WRITTEN TASK ▸ Copy out every one of the following entries word for word, keeping each line as it stands.

LISTED RECORDS ▸
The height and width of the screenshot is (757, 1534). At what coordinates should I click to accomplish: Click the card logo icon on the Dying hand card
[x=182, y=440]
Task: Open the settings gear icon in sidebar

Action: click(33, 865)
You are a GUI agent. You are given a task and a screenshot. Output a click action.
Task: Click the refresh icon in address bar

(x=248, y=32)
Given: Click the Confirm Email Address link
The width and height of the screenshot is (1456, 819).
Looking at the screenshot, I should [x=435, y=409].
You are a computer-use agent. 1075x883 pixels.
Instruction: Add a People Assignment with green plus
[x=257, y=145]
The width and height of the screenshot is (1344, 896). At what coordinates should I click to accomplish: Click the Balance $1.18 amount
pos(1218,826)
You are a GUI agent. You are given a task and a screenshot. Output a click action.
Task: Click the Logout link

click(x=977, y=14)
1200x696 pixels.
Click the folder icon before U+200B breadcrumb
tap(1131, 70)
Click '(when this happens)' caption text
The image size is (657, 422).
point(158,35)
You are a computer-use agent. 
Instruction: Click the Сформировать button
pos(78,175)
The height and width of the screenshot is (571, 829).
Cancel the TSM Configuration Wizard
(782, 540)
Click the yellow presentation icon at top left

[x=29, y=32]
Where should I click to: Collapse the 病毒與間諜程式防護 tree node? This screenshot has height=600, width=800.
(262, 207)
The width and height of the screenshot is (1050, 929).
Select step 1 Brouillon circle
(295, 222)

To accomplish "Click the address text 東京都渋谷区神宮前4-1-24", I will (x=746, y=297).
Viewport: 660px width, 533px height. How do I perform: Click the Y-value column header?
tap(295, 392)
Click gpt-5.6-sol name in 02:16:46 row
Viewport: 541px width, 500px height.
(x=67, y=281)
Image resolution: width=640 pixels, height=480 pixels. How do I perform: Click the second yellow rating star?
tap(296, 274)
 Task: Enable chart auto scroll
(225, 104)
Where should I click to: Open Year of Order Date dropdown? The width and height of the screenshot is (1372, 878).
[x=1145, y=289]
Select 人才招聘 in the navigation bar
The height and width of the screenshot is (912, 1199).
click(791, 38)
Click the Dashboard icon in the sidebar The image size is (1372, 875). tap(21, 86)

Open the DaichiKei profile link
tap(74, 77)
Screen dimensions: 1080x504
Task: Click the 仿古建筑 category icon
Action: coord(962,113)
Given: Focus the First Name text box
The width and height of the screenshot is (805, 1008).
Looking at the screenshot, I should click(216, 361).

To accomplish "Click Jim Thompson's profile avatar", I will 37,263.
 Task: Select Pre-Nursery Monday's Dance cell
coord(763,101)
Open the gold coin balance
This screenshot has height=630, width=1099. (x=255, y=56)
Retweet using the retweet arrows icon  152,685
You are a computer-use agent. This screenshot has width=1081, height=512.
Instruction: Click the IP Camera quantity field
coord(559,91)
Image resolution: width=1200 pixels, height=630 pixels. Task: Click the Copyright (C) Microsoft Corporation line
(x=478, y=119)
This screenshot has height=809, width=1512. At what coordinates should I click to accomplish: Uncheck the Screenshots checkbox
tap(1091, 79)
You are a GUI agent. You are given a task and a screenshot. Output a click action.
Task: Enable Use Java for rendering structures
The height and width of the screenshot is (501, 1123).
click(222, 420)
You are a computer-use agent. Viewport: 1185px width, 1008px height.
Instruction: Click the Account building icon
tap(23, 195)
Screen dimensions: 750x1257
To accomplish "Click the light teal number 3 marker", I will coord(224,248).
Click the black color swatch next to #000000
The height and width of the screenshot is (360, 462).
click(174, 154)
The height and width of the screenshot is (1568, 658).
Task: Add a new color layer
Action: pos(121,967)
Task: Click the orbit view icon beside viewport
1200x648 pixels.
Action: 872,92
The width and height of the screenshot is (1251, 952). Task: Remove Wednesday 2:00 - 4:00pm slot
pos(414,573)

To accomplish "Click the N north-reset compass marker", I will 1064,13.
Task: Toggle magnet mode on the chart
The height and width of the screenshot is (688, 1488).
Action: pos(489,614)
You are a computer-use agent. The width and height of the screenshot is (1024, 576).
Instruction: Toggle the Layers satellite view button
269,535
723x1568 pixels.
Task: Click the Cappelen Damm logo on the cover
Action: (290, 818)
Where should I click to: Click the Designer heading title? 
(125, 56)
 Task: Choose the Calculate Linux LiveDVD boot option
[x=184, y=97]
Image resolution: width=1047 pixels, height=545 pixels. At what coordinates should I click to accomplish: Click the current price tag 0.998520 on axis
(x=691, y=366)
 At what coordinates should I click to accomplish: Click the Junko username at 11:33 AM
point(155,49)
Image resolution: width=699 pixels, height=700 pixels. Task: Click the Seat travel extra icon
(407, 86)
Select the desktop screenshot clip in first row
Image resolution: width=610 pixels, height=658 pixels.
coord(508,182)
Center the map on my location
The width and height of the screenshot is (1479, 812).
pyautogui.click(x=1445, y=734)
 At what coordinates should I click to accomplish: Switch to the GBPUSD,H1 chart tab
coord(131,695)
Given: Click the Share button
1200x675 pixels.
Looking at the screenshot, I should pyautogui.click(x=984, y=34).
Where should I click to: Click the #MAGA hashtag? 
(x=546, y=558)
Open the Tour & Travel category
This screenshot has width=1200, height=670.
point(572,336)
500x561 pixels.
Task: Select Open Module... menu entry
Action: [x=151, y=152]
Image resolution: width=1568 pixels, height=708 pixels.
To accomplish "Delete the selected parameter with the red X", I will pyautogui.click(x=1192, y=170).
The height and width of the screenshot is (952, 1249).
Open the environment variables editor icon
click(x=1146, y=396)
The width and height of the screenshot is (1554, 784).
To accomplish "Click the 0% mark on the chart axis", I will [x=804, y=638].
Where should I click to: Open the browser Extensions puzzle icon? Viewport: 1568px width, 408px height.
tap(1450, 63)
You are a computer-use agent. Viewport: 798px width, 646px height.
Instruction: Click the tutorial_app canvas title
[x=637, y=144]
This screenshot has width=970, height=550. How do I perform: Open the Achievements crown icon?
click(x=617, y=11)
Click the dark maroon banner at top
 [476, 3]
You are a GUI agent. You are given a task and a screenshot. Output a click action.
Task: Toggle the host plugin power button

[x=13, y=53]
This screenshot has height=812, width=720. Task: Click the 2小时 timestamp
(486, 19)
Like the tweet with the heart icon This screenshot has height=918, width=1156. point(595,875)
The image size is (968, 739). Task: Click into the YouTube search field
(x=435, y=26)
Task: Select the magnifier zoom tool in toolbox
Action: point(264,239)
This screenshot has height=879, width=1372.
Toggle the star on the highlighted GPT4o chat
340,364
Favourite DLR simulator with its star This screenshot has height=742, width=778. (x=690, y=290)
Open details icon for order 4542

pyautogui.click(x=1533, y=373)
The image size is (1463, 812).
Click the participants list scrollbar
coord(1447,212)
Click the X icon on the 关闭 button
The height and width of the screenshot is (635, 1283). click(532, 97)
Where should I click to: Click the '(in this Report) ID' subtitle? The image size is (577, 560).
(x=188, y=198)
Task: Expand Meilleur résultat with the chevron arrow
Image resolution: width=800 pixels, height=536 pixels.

RESPONSE TO THIS TASK ▸
The height and width of the screenshot is (757, 1534). At what coordinates should I click to accomplish: Click the card logo icon on the Dying hand card
[x=182, y=440]
Task: Open the settings gear icon in sidebar

Action: click(33, 865)
You are a GUI agent. You are given a task and a screenshot. Output a click action.
Task: Click the refresh icon in address bar

(x=248, y=32)
Given: Click the Confirm Email Address link
The width and height of the screenshot is (1456, 819).
Looking at the screenshot, I should [x=435, y=409].
You are a computer-use agent. 1075x883 pixels.
Instruction: Add a People Assignment with green plus
[x=257, y=145]
The width and height of the screenshot is (1344, 896). At what coordinates should I click to accomplish: Click the Balance $1.18 amount
pos(1218,826)
You are a GUI agent. You are given a task and a screenshot. Output a click action.
Task: Click the Logout link

click(x=977, y=14)
1200x696 pixels.
Click the folder icon before U+200B breadcrumb
tap(1131, 70)
Click '(when this happens)' caption text
The image size is (657, 422).
point(158,35)
You are a computer-use agent. 
Instruction: Click the Сформировать button
pos(78,175)
The height and width of the screenshot is (571, 829).
Cancel the TSM Configuration Wizard
(782, 540)
Click the yellow presentation icon at top left

[x=29, y=32]
Where should I click to: Collapse the 病毒與間諜程式防護 tree node? This screenshot has height=600, width=800.
(262, 207)
The width and height of the screenshot is (1050, 929).
Select step 1 Brouillon circle
(295, 222)

To accomplish "Click the address text 東京都渋谷区神宮前4-1-24", I will (x=746, y=297).
Viewport: 660px width, 533px height. How do I perform: Click the Y-value column header?
tap(295, 392)
Click gpt-5.6-sol name in 02:16:46 row
Viewport: 541px width, 500px height.
(x=67, y=281)
Image resolution: width=640 pixels, height=480 pixels. How do I perform: Click the second yellow rating star?
tap(296, 274)
 Task: Enable chart auto scroll
(225, 104)
Where should I click to: Open Year of Order Date dropdown? The width and height of the screenshot is (1372, 878).
[x=1145, y=289]
Select 人才招聘 in the navigation bar
The height and width of the screenshot is (912, 1199).
click(791, 38)
Click the Dashboard icon in the sidebar The image size is (1372, 875). tap(21, 86)

Open the DaichiKei profile link
tap(74, 77)
Screen dimensions: 1080x504
Task: Click the 仿古建筑 category icon
Action: coord(962,113)
Given: Focus the First Name text box
The width and height of the screenshot is (805, 1008).
Looking at the screenshot, I should click(216, 361).

To accomplish "Click Jim Thompson's profile avatar", I will 37,263.
 Task: Select Pre-Nursery Monday's Dance cell
coord(763,101)
Open the gold coin balance
This screenshot has height=630, width=1099. (x=255, y=56)
Retweet using the retweet arrows icon  152,685
You are a computer-use agent. This screenshot has width=1081, height=512.
Instruction: Click the IP Camera quantity field
coord(559,91)
Image resolution: width=1200 pixels, height=630 pixels. Task: Click the Copyright (C) Microsoft Corporation line
(x=478, y=119)
This screenshot has height=809, width=1512. At what coordinates should I click to accomplish: Uncheck the Screenshots checkbox
tap(1091, 79)
You are a GUI agent. You are given a task and a screenshot. Output a click action.
Task: Enable Use Java for rendering structures
The height and width of the screenshot is (501, 1123).
click(222, 420)
You are a computer-use agent. Viewport: 1185px width, 1008px height.
Instruction: Click the Account building icon
tap(23, 195)
Screen dimensions: 750x1257
To accomplish "Click the light teal number 3 marker", I will coord(224,248).
Click the black color swatch next to #000000
The height and width of the screenshot is (360, 462).
click(174, 154)
The height and width of the screenshot is (1568, 658).
Task: Add a new color layer
Action: pos(121,967)
Task: Click the orbit view icon beside viewport
1200x648 pixels.
Action: 872,92
The width and height of the screenshot is (1251, 952). Task: Remove Wednesday 2:00 - 4:00pm slot
pos(414,573)

To accomplish "Click the N north-reset compass marker", I will 1064,13.
Task: Toggle magnet mode on the chart
The height and width of the screenshot is (688, 1488).
Action: pos(489,614)
You are a computer-use agent. The width and height of the screenshot is (1024, 576).
Instruction: Toggle the Layers satellite view button
269,535
723x1568 pixels.
Task: Click the Cappelen Damm logo on the cover
Action: (290, 818)
Where should I click to: Click the Designer heading title? 
(125, 56)
 Task: Choose the Calculate Linux LiveDVD boot option
[x=184, y=97]
Image resolution: width=1047 pixels, height=545 pixels. At what coordinates should I click to accomplish: Click the current price tag 0.998520 on axis
(x=691, y=366)
 At what coordinates should I click to accomplish: Click the Junko username at 11:33 AM
point(155,49)
Image resolution: width=699 pixels, height=700 pixels. Task: Click the Seat travel extra icon
(407, 86)
Select the desktop screenshot clip in first row
Image resolution: width=610 pixels, height=658 pixels.
coord(508,182)
Center the map on my location
The width and height of the screenshot is (1479, 812).
pyautogui.click(x=1445, y=734)
 At what coordinates should I click to accomplish: Switch to the GBPUSD,H1 chart tab
coord(131,695)
Given: Click the Share button
1200x675 pixels.
Looking at the screenshot, I should pyautogui.click(x=984, y=34).
Where should I click to: Click the #MAGA hashtag? 
(x=546, y=558)
Open the Tour & Travel category
This screenshot has width=1200, height=670.
point(572,336)
500x561 pixels.
Task: Select Open Module... menu entry
Action: [x=151, y=152]
Image resolution: width=1568 pixels, height=708 pixels.
To accomplish "Delete the selected parameter with the red X", I will pyautogui.click(x=1192, y=170).
The height and width of the screenshot is (952, 1249).
Open the environment variables editor icon
click(x=1146, y=396)
The width and height of the screenshot is (1554, 784).
To accomplish "Click the 0% mark on the chart axis", I will [x=804, y=638].
Where should I click to: Open the browser Extensions puzzle icon? Viewport: 1568px width, 408px height.
tap(1450, 63)
You are a computer-use agent. Viewport: 798px width, 646px height.
Instruction: Click the tutorial_app canvas title
[x=637, y=144]
This screenshot has width=970, height=550. How do I perform: Open the Achievements crown icon?
click(x=617, y=11)
Click the dark maroon banner at top
 [476, 3]
You are a GUI agent. You are given a task and a screenshot. Output a click action.
Task: Toggle the host plugin power button

[x=13, y=53]
This screenshot has height=812, width=720. Task: Click the 2小时 timestamp
(486, 19)
Like the tweet with the heart icon This screenshot has height=918, width=1156. point(595,875)
The image size is (968, 739). Task: Click into the YouTube search field
(x=435, y=26)
Task: Select the magnifier zoom tool in toolbox
Action: point(264,239)
This screenshot has height=879, width=1372.
Toggle the star on the highlighted GPT4o chat
340,364
Favourite DLR simulator with its star This screenshot has height=742, width=778. (x=690, y=290)
Open details icon for order 4542

pyautogui.click(x=1533, y=373)
The image size is (1463, 812).
Click the participants list scrollbar
coord(1447,212)
Click the X icon on the 关闭 button
The height and width of the screenshot is (635, 1283). click(532, 97)
Where should I click to: Click the '(in this Report) ID' subtitle? The image size is (577, 560).
(x=188, y=198)
Task: Expand Meilleur résultat with the chevron arrow
Image resolution: width=800 pixels, height=536 pixels.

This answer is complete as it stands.